In the pool, she keeps her body parallel to the bottom and her head titled at 45 degrees. Amateur athlete Jessica Stultz (CWR '02) knows about proper positioning, but that doesn't mean she always feels centered.
Like many time-strapped go-getters, Stultz has to work to stave off stress.
Are you on overload (or on autopilot)? It might be time to give your neurons a break. By taking regular respites from the rush, Stultz says, you'll attack the day with more energy and enjoyment.
If that sounds impractical, breathe easy, literally. "It doesn't take long to train your mind to relax," Stultz says. There are several pathways to mindfulness, including meditation, de-cluttering and regular exercise. Stultz prefers yoga, which she practices three times a week at a local studio. Ready to chill out?

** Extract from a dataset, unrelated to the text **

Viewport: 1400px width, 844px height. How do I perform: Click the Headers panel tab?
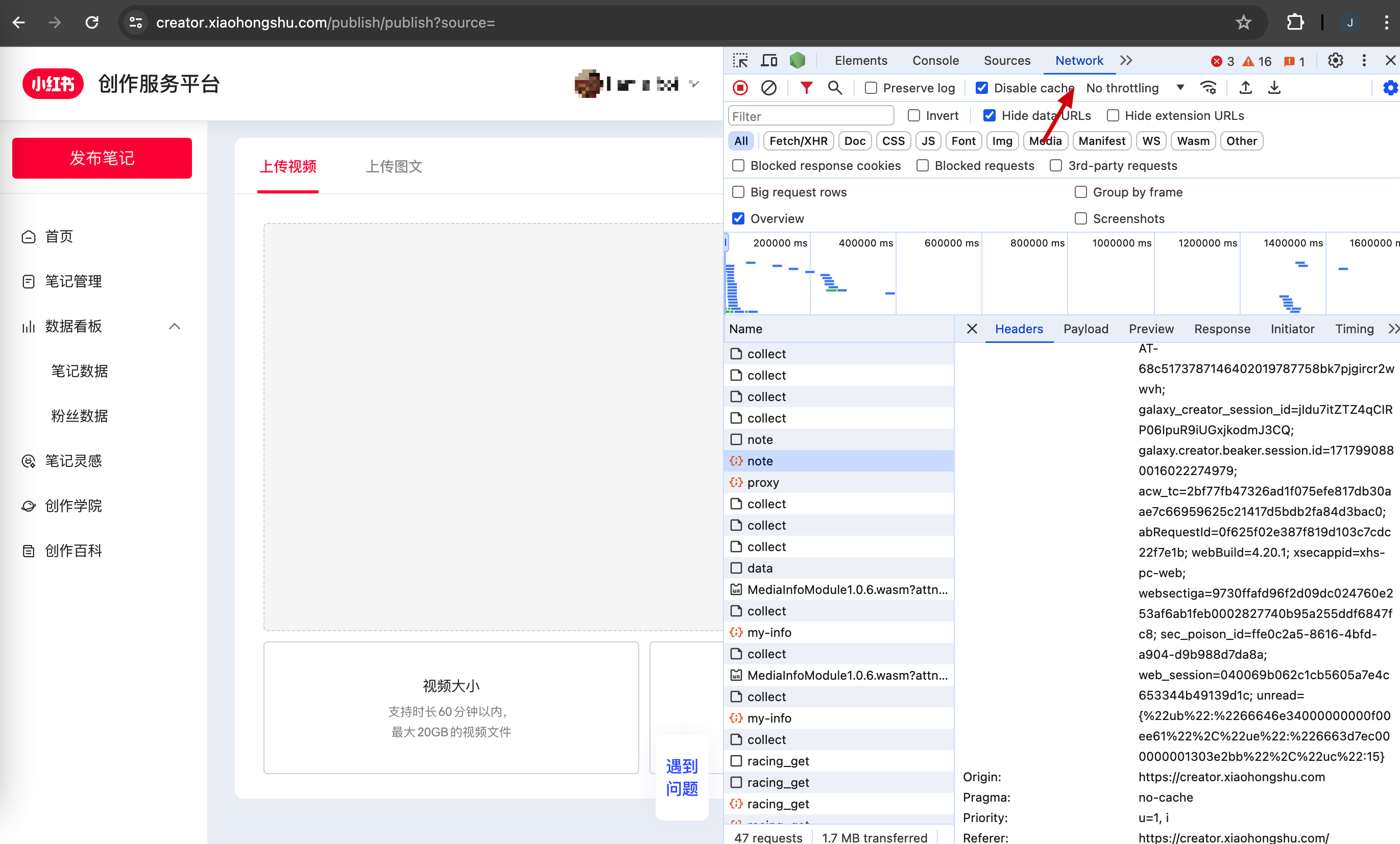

Yoga works for people of all shapes and sizes. "No matter your fitness level, you're bound to come back to your desk more attentive and relaxed than before," Stultz says.
Pick a suitable style. Learn about various yoga classes online or at your local gym. Stultz suggests beginning with a "vinyasa" class, a breath-synchronized style involving a series of poses called sun salutations. "If you can't make it to a gym," she says, "try it at home for 20 minutes."
Make the class about you. "Yoga isn't about how long you can hold a pose," Stultz says. "Choose an instructor who encourages you to listen to your body."
Not into yoga? Try this: Breathe in deeply as you count from one. Then breathe out for twice that number. Repeat about 10 times.